In one study involving 13 men with autism and 18 typical men aged 40 to 64, researchers scanned the participants’ brains twice, roughly two years apart. They analyzed functional connectivity, a measure of synchronized activity across brain regions, as the participants rested quietly in the scanner.
In the autistic men, from one scan to the next, a region known as the left inferior frontal gyrus became less integrated with the rest of the frontoparietal network, the team found. This spot in the prefrontal cortex has been implicated in monitoring errors — especially picking up on errors via social feedback, says Melissa Walsh, a graduate student in the laboratory of B. Blair Braden at Arizona State University in Tempe, who presented the work.
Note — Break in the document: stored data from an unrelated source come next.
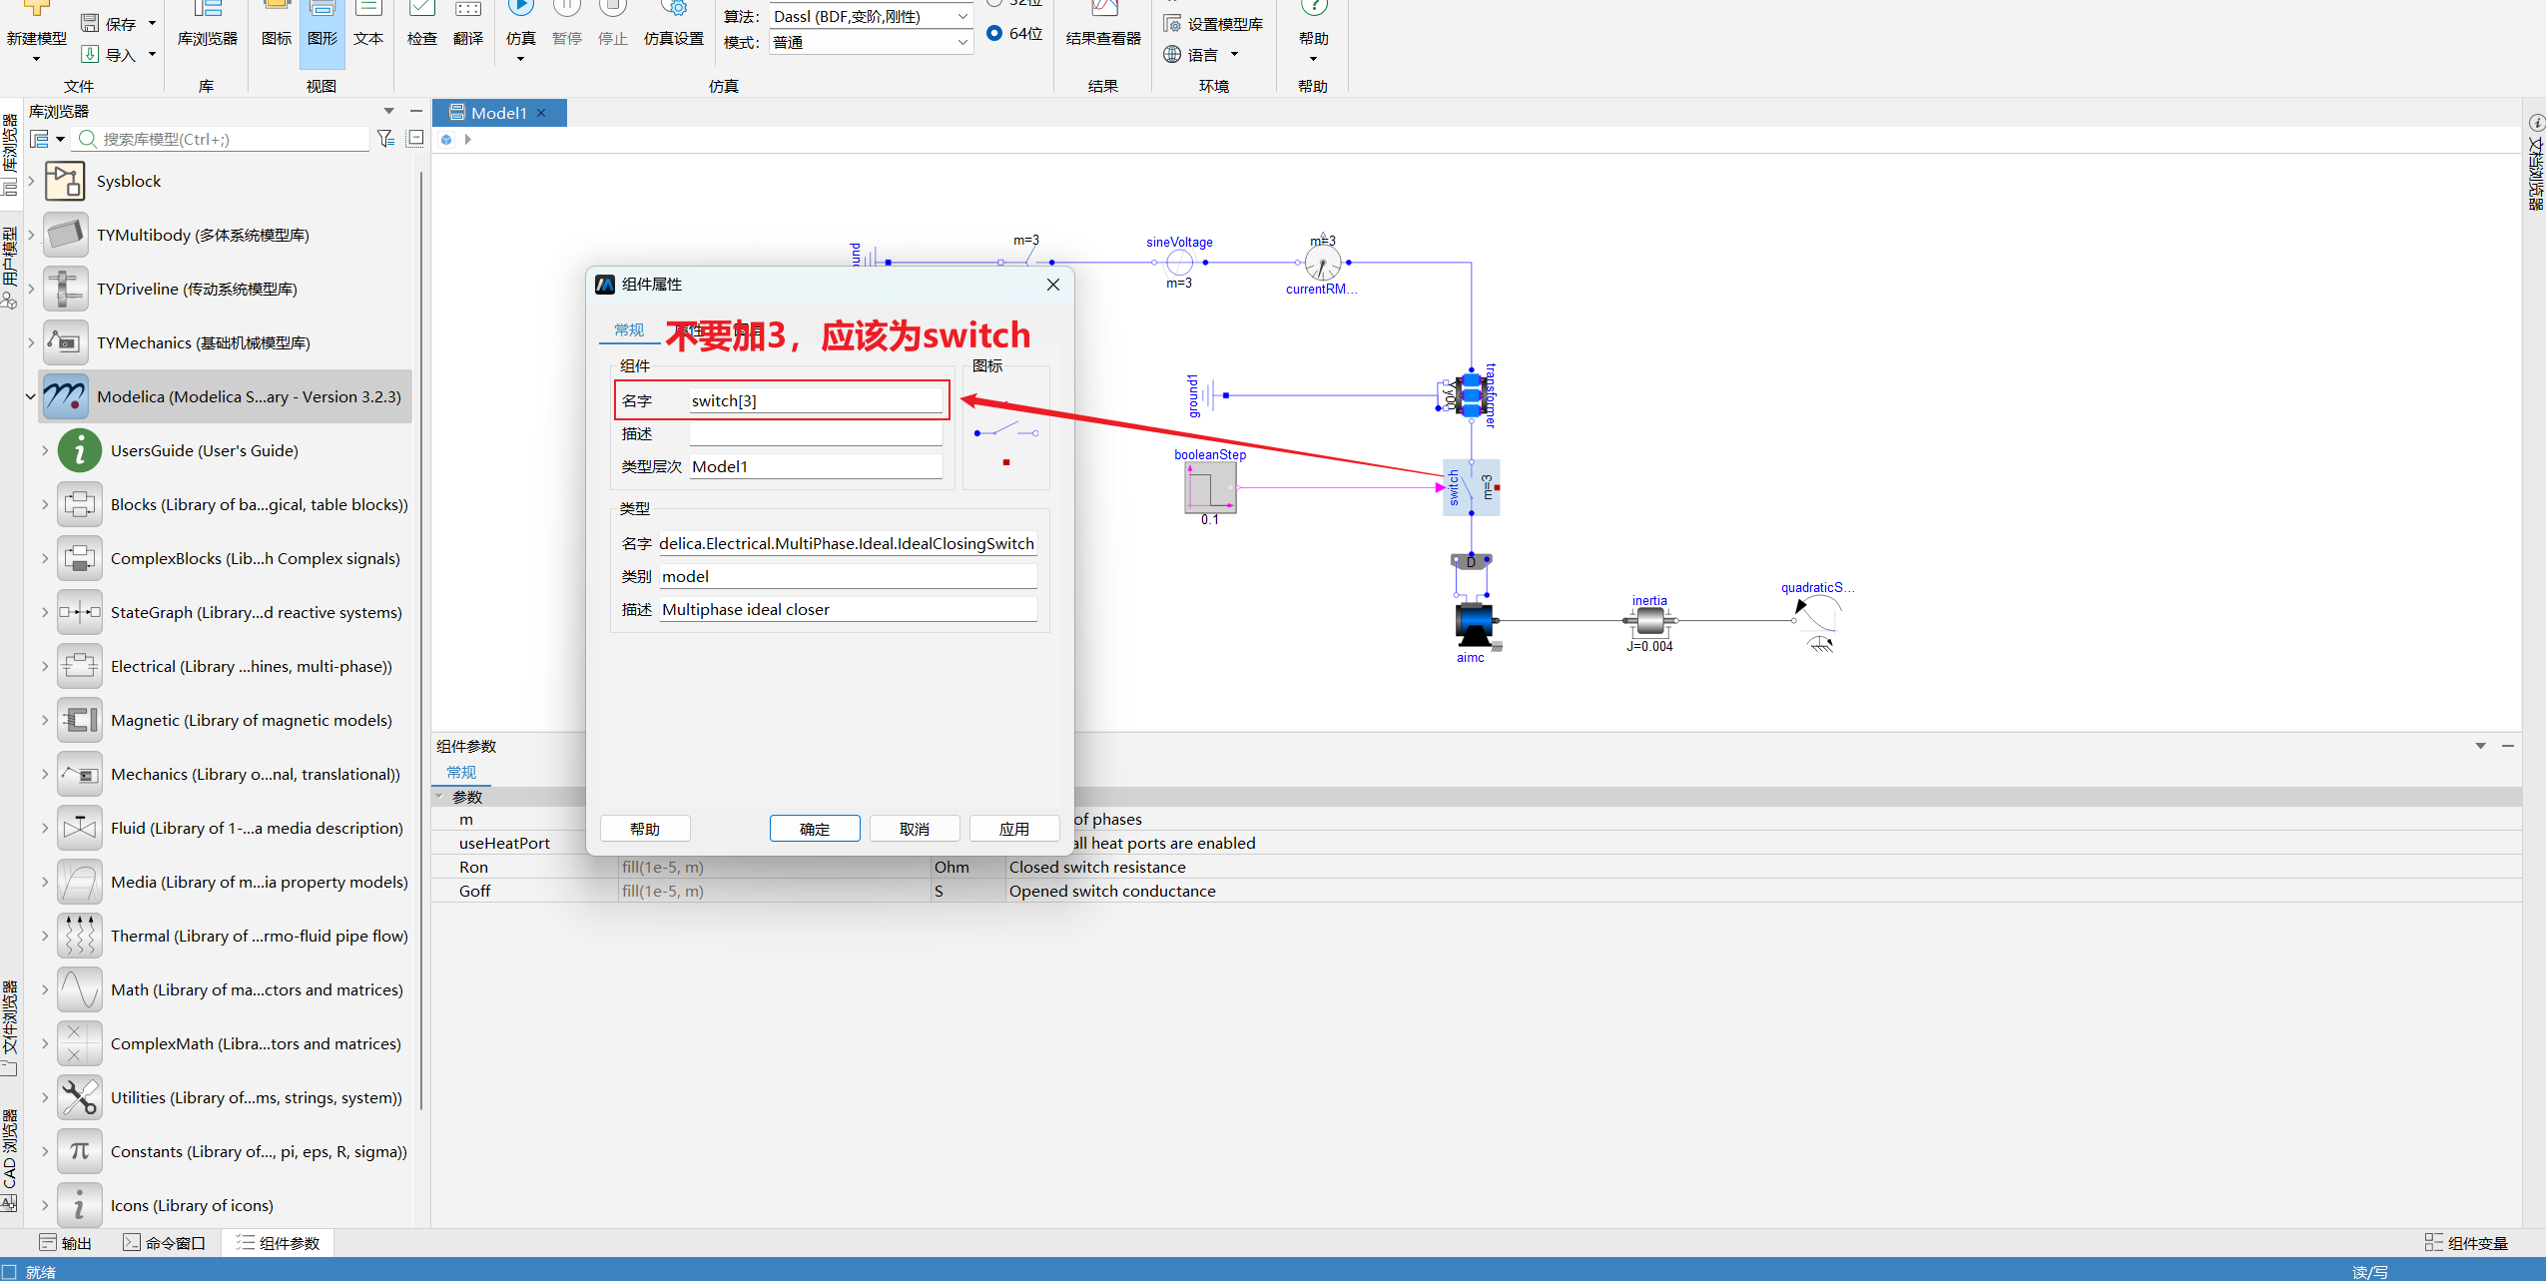The height and width of the screenshot is (1281, 2546).
Task: Collapse the Modelica library tree node
Action: pyautogui.click(x=30, y=396)
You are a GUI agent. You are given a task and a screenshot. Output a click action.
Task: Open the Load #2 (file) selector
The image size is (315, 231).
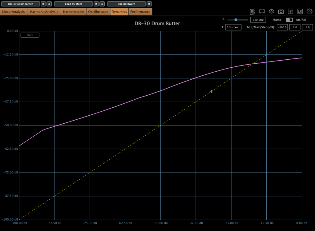click(x=73, y=4)

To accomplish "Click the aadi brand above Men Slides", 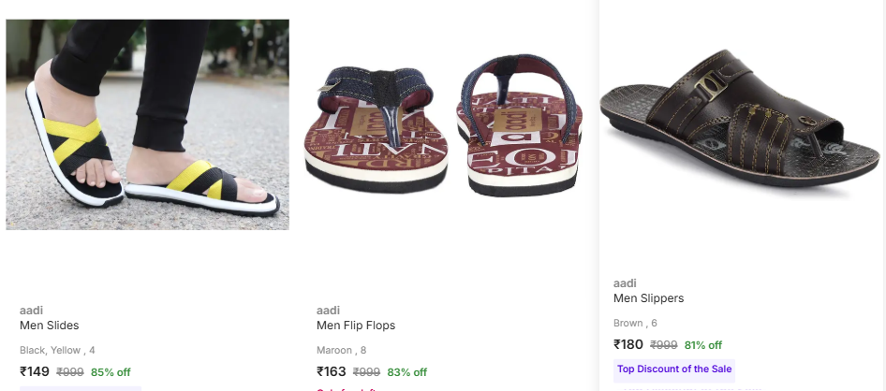I will pyautogui.click(x=31, y=311).
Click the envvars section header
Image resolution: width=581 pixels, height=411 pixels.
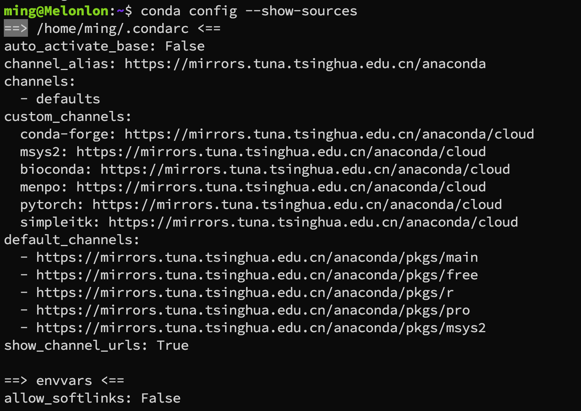(64, 380)
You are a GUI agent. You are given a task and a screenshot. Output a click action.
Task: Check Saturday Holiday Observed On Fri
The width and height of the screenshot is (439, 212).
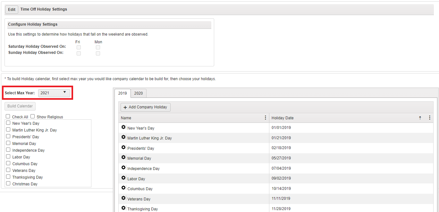79,47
The frontoparietal network is involved in planning, impulse control and organizing complicated tasks, a group of skills often known as executive function or cognitive control.
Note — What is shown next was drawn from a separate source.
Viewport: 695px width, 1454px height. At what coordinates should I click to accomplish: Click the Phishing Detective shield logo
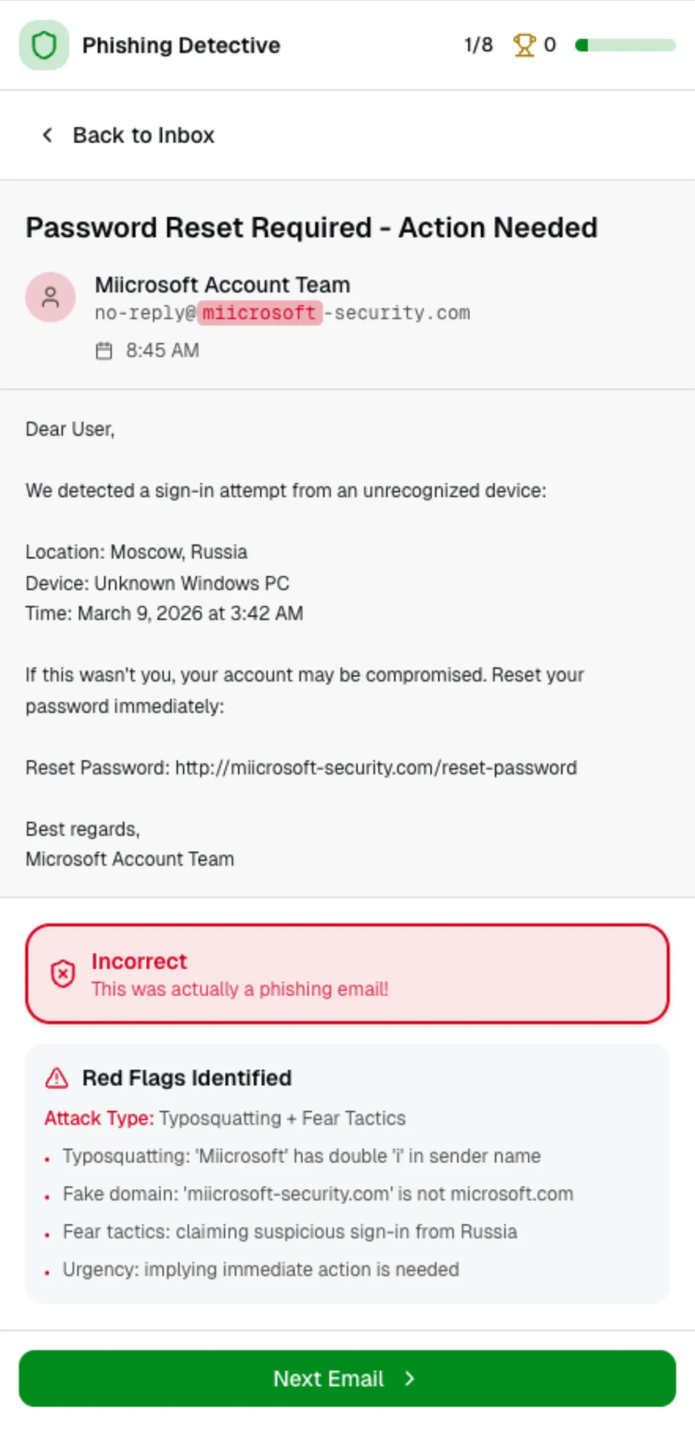43,45
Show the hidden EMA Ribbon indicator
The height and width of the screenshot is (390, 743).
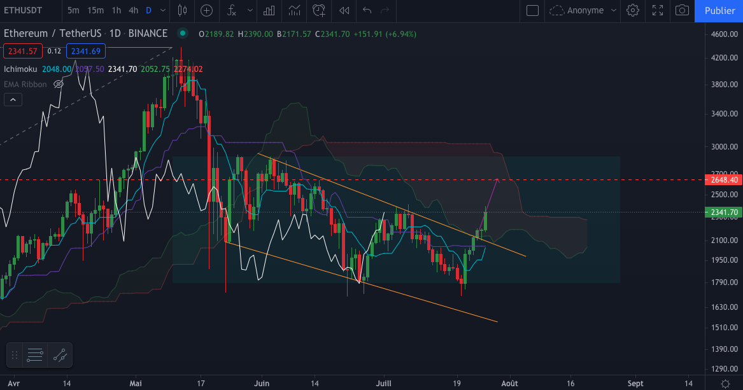59,84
“This is already kind of a network or domain that is fragile” in people with autism, Walsh says.
Among the autistic men, those with greater declines in this kind of connectivity also performed worse —at both time points, but especially later — on a test in which they had to arrange cards by shape, color or number, intuiting the rules and switching strategies when the rules changed. This test is known to detect early cognitive decline.
The researchers plan to continue the study and collect at least two to four brain scans on at least 25 men and 20 women with autism, as well as controls. They are also analyzing how brain aging may differ between men and women on the spectrum.
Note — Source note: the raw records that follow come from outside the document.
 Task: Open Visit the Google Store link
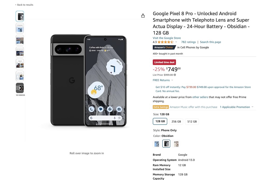click(x=167, y=38)
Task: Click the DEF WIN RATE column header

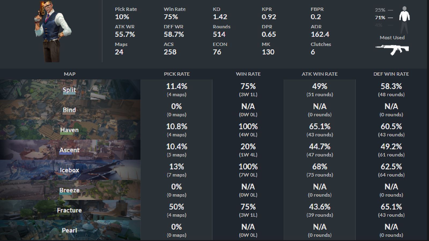Action: [391, 74]
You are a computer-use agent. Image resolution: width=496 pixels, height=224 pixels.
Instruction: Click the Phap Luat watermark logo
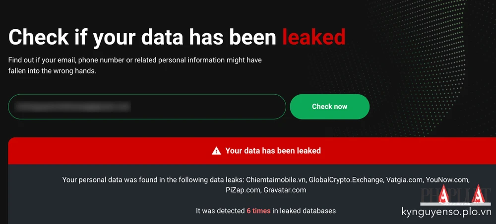pyautogui.click(x=455, y=196)
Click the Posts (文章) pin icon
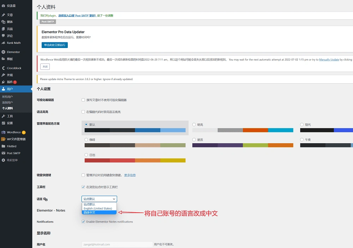The width and height of the screenshot is (353, 248). click(4, 15)
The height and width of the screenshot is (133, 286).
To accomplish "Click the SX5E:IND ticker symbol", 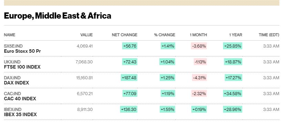I will click(x=13, y=46).
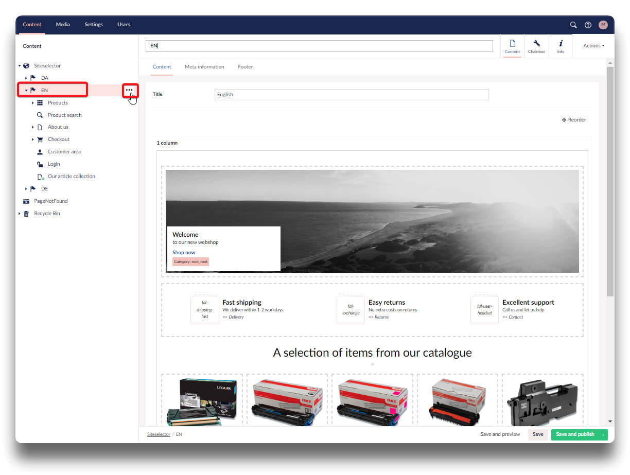Open the help question mark icon
Viewport: 630px width, 475px height.
[588, 25]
Although the current sample is relatively small, the results hint that autistic adults may be prone to more pronounced brain aging than their typical peers, Walsh says. Pharmacological interventions or transcranial magnetic stimulation to improve function in the frontoparietal network in older autistic people might be helpful, she says.
Aging spectrum:
In a second study, researchers showed that vulnerability to brain aging may extend to the ‘broad autism phenotype,’ an estimated 5 to 10 percent of the population who have autism traits but do not meet the threshold for a diagnosis.
Previous studies have shown that older adults with autism traits often have difficulty with executive function and social cognition, says Alex Job Said, an undergraduate at the George Washington University in Washington, D.C. and manager of Gregory Wallace’s lab. “We wanted to understand it more in terms of neuroanatomy.”
The team imaged the brains of 166 people aged 49 to 81. The participants, three-quarters of whom were female, also underwent a battery of neuropsychological tests and completed the Autism Spectrum Quotient, a questionnaire that measures autism traits.
The quartile of participants who scored highest on the questionnaire — that is, the group with the most autism traits — had a smaller hippocampus, right amygdala, left thalamus and a portion of the cerebellum compared with the rest of the participants, the researchers found. And the higher a person’s score, the smaller their hippocampus, left thalamus and left cerebellar cortex were likely to be.
The hippocampus, thalamus and cerebellum decrease in volume during middle and older adulthood in the general population. The study provides further confirmation of the broad autism phenotype, and hints that people in this group may have accelerated or more pronounced brain aging, Said says. In future studies, the researchers plan to look in more detail at the cerebellum in this group of older adults.